You can repeat the test I did and see if the results are the same to prove or disprove if Panda is just picking one website with copied content and pushing the rest back.
- Search for a product
- Copy the description content into Copyscape or Google (your choice)
- Record the domains that use the content
- Search for the product again and record the ranking positions (while not logged in) for each website that uses the content. Also make sure to record the metrics of the domain (i used PageRank of page, PageRank of domain and page authority - as tracked by seomoz) (you might also track direct links to deep content).
- Then decide how difficult ranking on each term is, using your own definitions and organize your results in these different difficulty rankings (i did 1-10 where 1 equaled a made up word and 10 equaled ‘google’)
- Now see what ranks in between the pages with the duplicate product descriptions.
So if you’re a smaller website and you’ve been clawed by Panda what should you do? In my personal opinion I would delete anything non-unique or original on your pages. If you perform the above test you might see that websites with just a title, price and some reviews will rank for a product with no description above those that have a description.

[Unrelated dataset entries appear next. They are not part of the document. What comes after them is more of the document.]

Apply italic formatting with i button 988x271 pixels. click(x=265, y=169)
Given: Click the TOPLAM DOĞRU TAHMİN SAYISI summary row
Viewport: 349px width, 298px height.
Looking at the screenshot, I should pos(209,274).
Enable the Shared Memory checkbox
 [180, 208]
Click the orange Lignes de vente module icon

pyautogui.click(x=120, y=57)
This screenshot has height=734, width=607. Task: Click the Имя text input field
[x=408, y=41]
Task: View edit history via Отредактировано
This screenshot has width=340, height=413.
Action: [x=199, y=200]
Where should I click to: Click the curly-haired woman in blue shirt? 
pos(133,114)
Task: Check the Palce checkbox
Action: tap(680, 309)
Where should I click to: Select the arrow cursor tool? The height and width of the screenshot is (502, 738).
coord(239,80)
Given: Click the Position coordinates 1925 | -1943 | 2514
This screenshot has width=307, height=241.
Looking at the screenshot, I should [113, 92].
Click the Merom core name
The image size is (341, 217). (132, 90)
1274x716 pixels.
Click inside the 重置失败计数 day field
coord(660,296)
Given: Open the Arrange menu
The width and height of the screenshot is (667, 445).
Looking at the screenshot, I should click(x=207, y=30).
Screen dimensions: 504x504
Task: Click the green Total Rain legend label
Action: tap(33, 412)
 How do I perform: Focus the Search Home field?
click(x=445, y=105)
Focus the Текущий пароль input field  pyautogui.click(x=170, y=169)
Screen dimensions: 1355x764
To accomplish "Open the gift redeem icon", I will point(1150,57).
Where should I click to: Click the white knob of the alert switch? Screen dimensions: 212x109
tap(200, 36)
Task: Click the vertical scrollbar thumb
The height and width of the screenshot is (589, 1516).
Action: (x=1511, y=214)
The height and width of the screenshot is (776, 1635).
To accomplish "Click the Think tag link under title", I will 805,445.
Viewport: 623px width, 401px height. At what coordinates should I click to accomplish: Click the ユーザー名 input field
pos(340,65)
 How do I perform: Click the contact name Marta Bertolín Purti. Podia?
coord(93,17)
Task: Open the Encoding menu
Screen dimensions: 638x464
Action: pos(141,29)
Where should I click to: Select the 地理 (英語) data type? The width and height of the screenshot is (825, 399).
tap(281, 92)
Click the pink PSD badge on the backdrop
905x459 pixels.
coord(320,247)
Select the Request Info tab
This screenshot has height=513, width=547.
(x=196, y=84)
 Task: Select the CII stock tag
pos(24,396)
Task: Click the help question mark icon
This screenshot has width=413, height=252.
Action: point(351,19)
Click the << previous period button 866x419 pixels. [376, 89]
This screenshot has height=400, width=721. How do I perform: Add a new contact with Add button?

If you REALLY want to rank for something sit down and write out your own personal description and get links to that product. Google: “Does the page provide substantial value when compared to other pages in search results?”
Build trust and show trust (seals) like Truste and others might help and could improve conversion rates as well. Google: “Would you be comfortable giving your credit card information to this site?”
And my final piece of advice is to leverage other search engines (blekko, bing), social media, and offline advertising campaigns. Do not put all of your businesses hopes in Google’s algorithm. This is just the beginning and it appears it will get much more difficult for smaller websites with lots of pages to compete on scale with larger, deeper pocket companies.